You see, we’re all in this shit-show together — this beautifully amazing shit-show. And we’re all suffering. You. Me. Everyone. You don’t need to dig deep to see the suffering in people’s lives. And that’s not meant to minimize any of our individual suffering; it’s just meant to illustrate that none of us are alone in our suffering and that people’s actions are often explained by their suffering.
So, now what?
First, we need to change our perspectives. Our pasts do not have to define our futures. When you understand that you could not have prevented your mistakes, regrets, or embarrassments, then you start to see them as opportunities to learn from rather than disappointments to dwell on.

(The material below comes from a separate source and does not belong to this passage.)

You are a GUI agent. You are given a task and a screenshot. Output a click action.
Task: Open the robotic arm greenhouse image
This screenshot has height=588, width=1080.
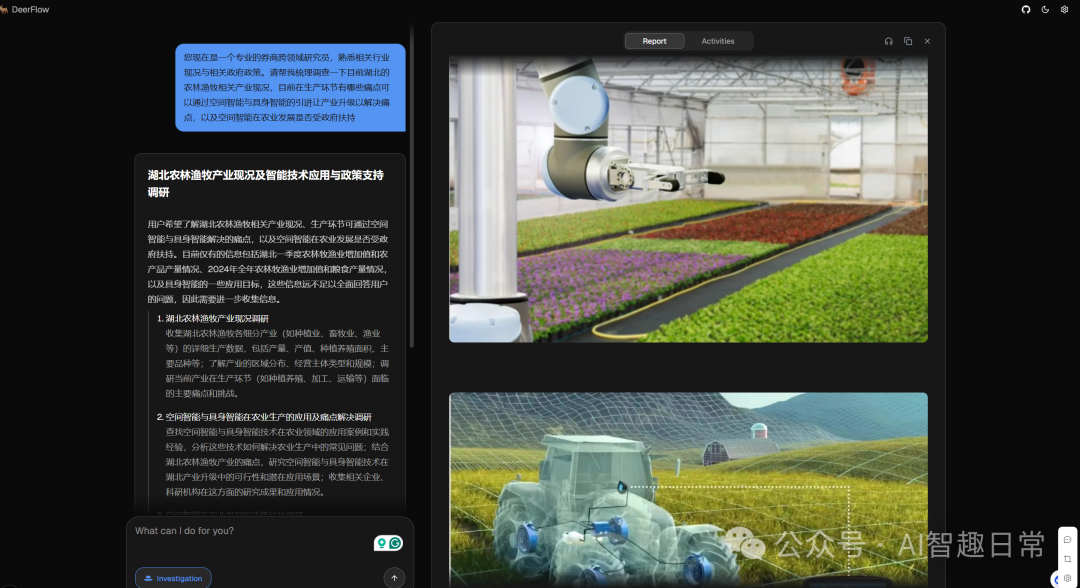pyautogui.click(x=688, y=199)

This also opens up the space for forgiving yourself and having compassion for yourself.
Second, understand that the impact you have on other consciousnesses is literally the only thing in the universe that matters. When you can see your own suffering reflecting back at you in someone else’s eyes, you’ve made progress. But, recognize that this is not an easy perspective to put into practice, so give yourself time to adapt to this change.
Finally, let go of your need for control.
Instead, acknowledge that we all are at the mercy of the suffering we endure as a result of our unfolding lives. When you do, you will begin to feel compassion for yourself and everyone else. And then your compassion will compel you to act to cherish and protect the only thing that gives meaning to our universe — our conscious experience.
I don’t know about you, but that sounds pretty good to me.